Required work:
Hand back, word for word, the lines from the one containing "Click the Delete slide icon" to the end of the records, both included, and leave out pictures.

(Beginning of Excerpted records)

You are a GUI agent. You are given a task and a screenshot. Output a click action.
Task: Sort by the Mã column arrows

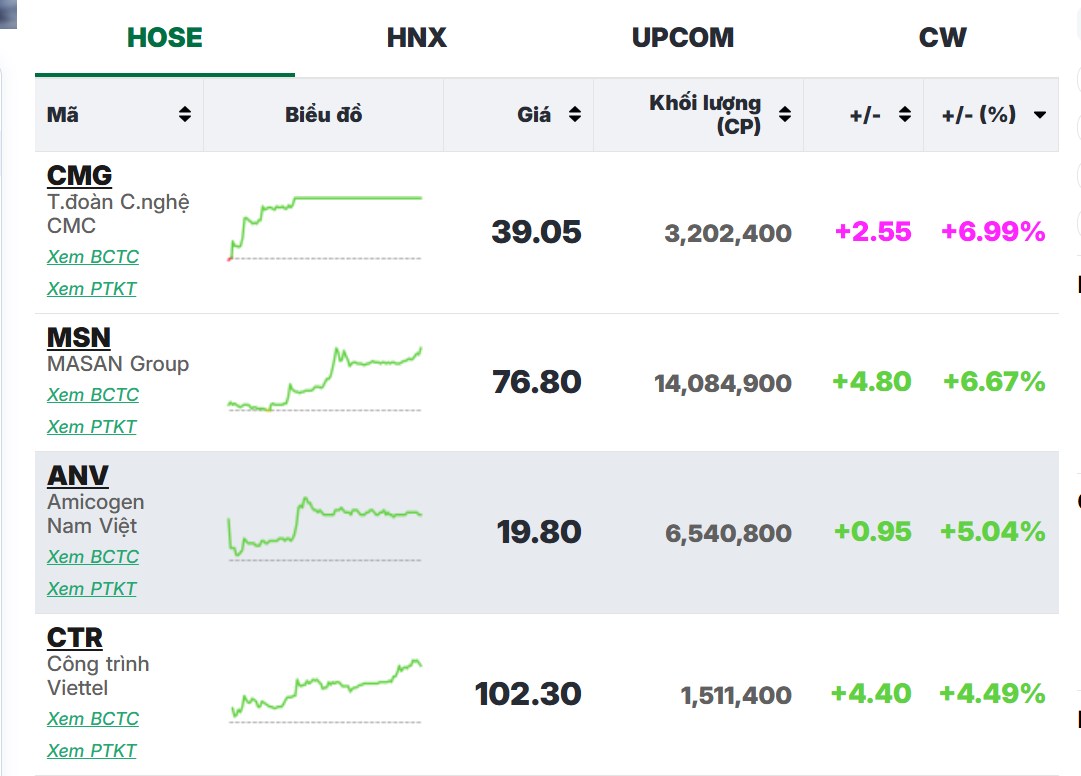tap(185, 115)
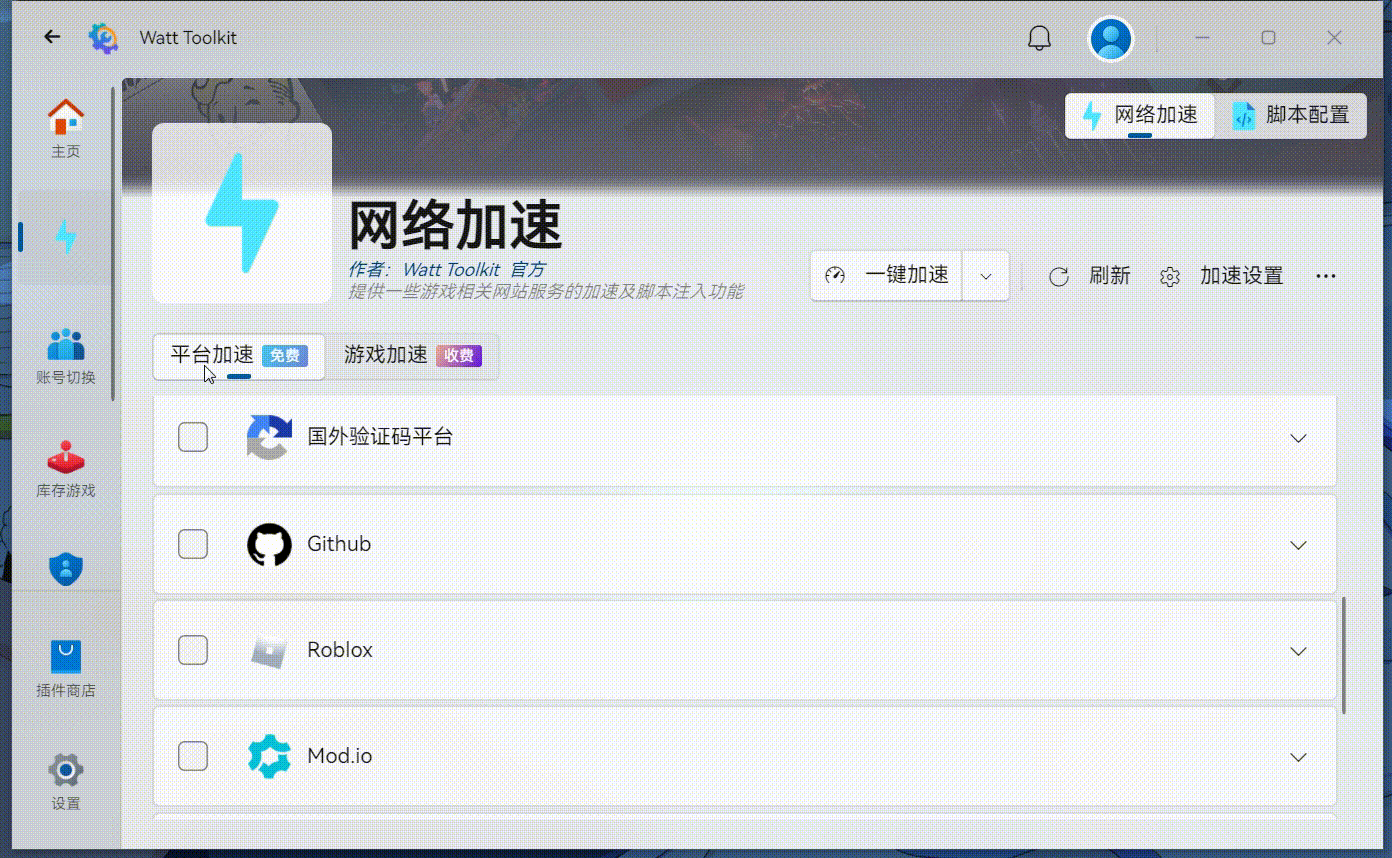
Task: Click the notification bell icon
Action: tap(1040, 38)
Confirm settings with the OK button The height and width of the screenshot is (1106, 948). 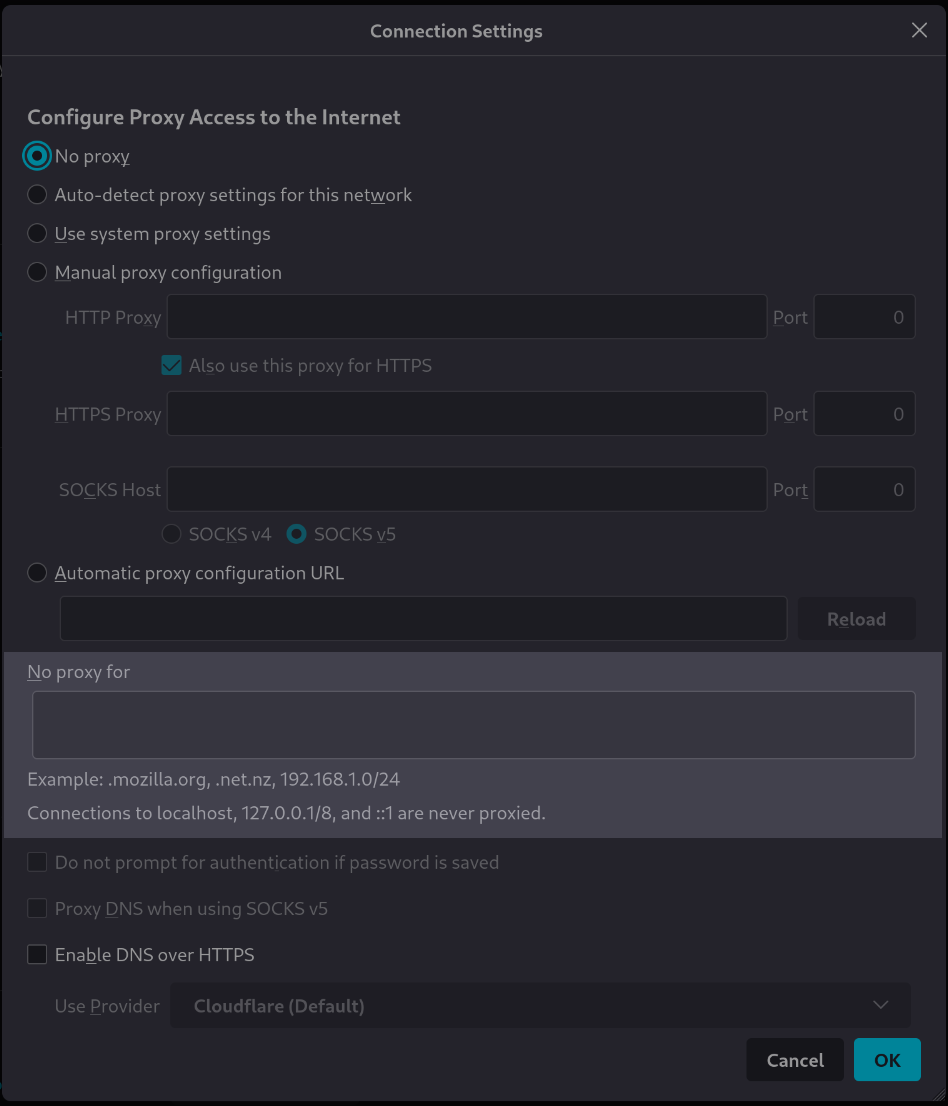coord(887,1059)
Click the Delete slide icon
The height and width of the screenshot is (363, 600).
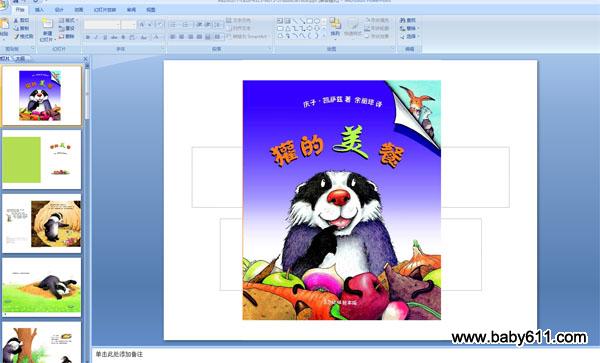coord(61,37)
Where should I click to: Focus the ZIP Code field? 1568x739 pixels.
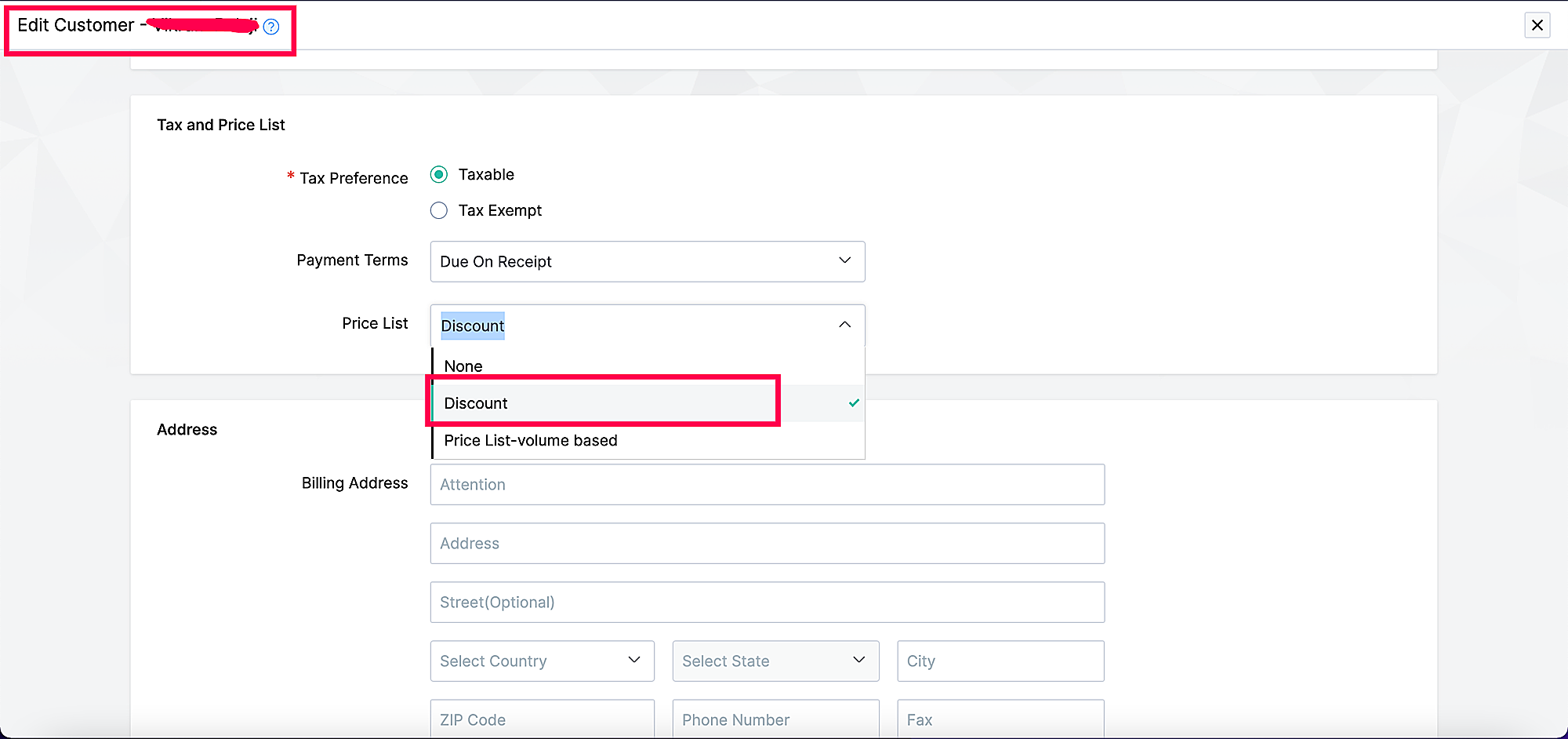click(x=542, y=719)
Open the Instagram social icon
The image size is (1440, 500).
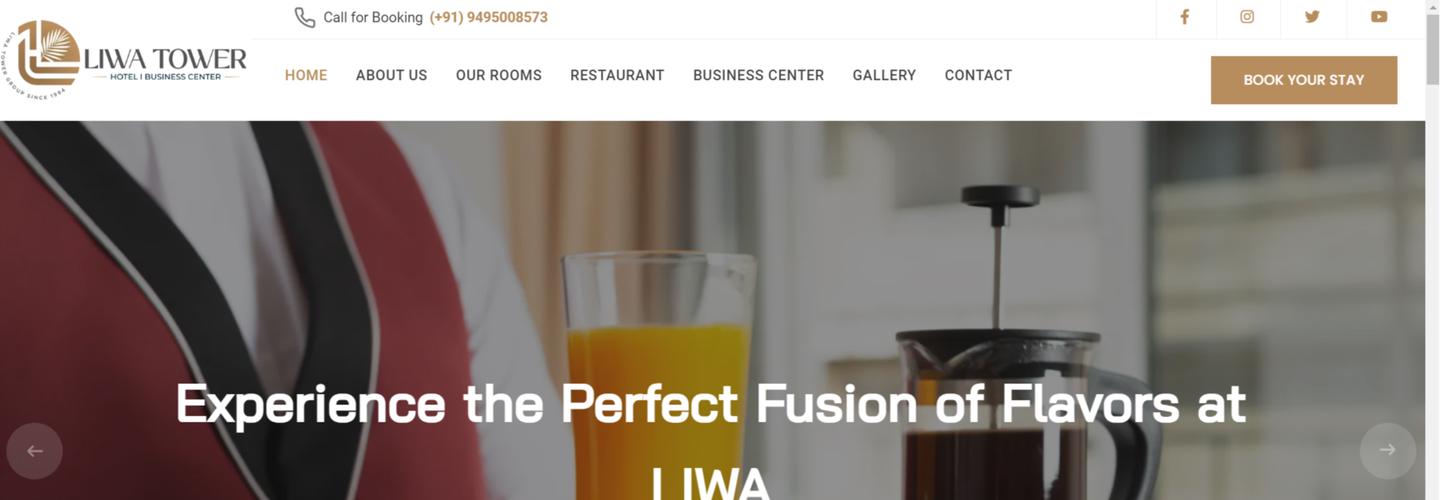(1247, 17)
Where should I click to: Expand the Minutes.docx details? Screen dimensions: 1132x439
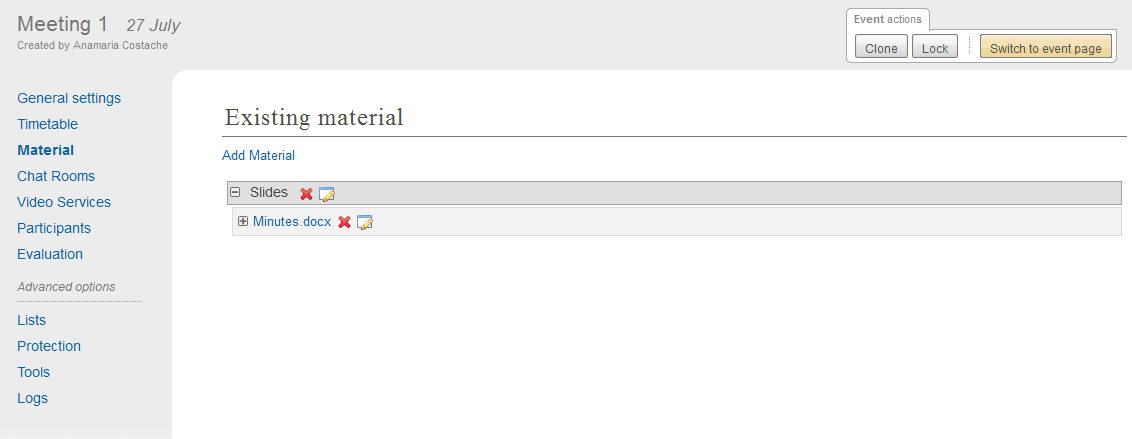(x=243, y=221)
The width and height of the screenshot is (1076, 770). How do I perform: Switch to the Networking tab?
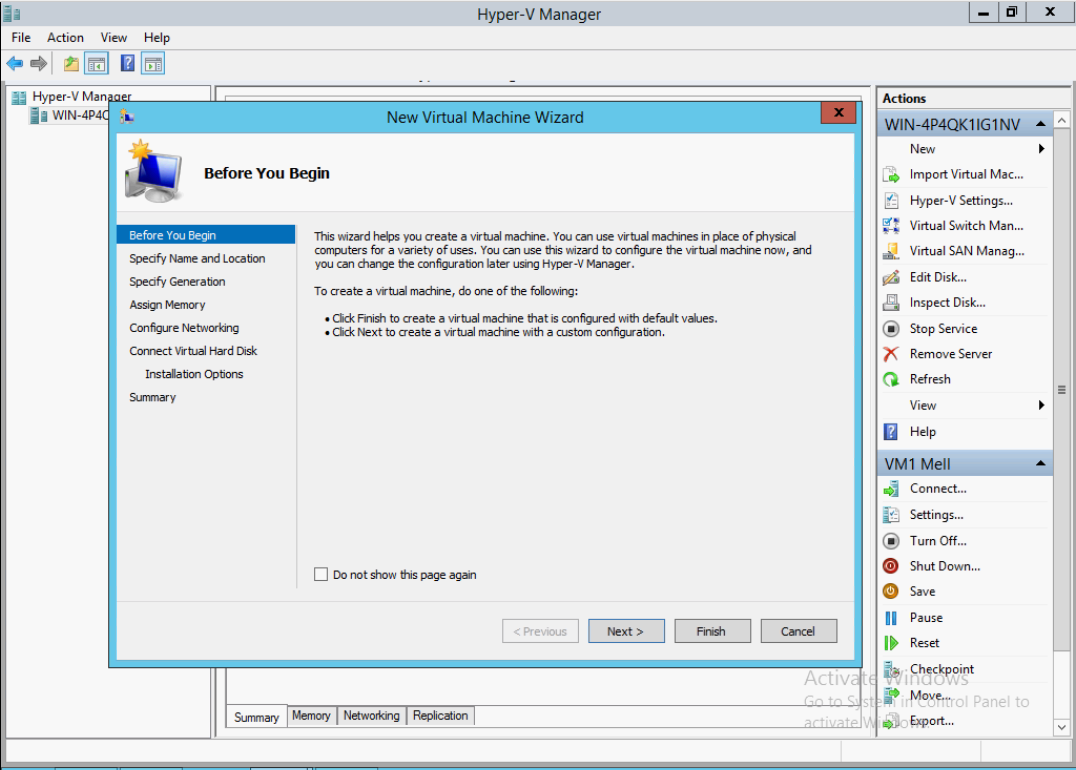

(End of Excerpted records)

Answer:
Click the Delete slide icon
The height and width of the screenshot is (363, 600).
coord(61,37)
Where should I click to: Focus the ZIP Code field? 1568x739 pixels.
click(x=542, y=719)
Open the Instagram social icon
The image size is (1440, 500).
(1247, 17)
Where should I click to: Expand the Minutes.docx details? Screen dimensions: 1132x439
(x=243, y=221)
The width and height of the screenshot is (1076, 770). How do I perform: Switch to the Networking tab?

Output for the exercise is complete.